**SOURCE TEXT:**
++++++

When I run this with 1280x800 mp4 videos as input, I notice that it really is rather sluggish, and that it only uses 15% CPU on my 6 core machine. The timing of the sections is as follows:

Iterations: 1190
Step 0: 11.4385 ms
Step 1: 37.1320 ms
Step 2: 39.4083 ms
Step 3: 2.5488 ms
Step 4: 10.7083 ms
Total: 101.2358 ms

This suggests that the biggest bottlenecks are both the scaling step and the blending step. The low CPU usage is also suboptimal, but let's focus on the low-hanging fruit first.


Let's look at the data types of the numpy arrays we use. read() gives us arrays with dtype of np.uint8 -- 8bit unsigned integers. However, the floating point division (as written) will yield an array with dtype of np.float64 -- 64bit floating point values. We don't really need this level of precision for our algorithm, so we'd be better of using only 32bit floats -- it would mean that if any of the operations are vectorized, we can potentially do twice as many calculations in the same amount of time.

++++++

**PROVIDED MATERIAL:**
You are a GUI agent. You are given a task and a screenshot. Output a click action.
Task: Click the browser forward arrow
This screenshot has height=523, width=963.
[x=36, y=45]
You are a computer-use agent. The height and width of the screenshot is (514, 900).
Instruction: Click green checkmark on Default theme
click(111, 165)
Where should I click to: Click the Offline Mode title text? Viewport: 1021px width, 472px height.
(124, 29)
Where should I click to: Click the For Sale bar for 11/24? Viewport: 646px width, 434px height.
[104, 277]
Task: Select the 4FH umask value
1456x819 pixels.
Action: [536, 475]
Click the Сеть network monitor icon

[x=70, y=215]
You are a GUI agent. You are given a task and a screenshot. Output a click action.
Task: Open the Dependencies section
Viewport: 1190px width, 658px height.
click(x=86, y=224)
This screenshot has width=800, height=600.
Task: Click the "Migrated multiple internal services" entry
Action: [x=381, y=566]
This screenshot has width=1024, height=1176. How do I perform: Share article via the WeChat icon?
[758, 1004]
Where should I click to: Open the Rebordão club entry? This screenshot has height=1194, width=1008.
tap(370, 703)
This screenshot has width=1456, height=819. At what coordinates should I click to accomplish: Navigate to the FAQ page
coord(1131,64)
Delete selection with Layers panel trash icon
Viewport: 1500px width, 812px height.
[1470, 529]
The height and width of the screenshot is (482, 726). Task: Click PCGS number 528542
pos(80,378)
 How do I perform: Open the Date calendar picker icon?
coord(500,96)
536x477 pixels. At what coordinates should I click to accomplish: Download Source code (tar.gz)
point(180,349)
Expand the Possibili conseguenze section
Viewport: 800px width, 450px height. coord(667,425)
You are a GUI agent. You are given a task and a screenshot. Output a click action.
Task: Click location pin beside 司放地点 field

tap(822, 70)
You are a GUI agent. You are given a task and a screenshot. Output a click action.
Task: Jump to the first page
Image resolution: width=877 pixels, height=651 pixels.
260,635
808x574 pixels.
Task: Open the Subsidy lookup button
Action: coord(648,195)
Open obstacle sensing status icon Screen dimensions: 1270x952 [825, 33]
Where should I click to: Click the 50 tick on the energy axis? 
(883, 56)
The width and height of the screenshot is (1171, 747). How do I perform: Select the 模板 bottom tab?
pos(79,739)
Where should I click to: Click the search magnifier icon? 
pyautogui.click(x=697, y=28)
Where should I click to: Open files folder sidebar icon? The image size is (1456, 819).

++++++

**GIVEN REQUEST:**
Revise the source text from "When I run this" up to and including "low-hanging fruit first.", putting "slow" in place of "sluggish".

**SOLUTION TO THE EXERCISE:**
When I run this with 1280x800 mp4 videos as input, I notice that it really is rather slow, and that it only uses 15% CPU on my 6 core machine. The timing of the sections is as follows:

Iterations: 1190
Step 0: 11.4385 ms
Step 1: 37.1320 ms
Step 2: 39.4083 ms
Step 3: 2.5488 ms
Step 4: 10.7083 ms
Total: 101.2358 ms

This suggests that the biggest bottlenecks are both the scaling step and the blending step. The low CPU usage is also suboptimal, but let's focus on the low-hanging fruit first.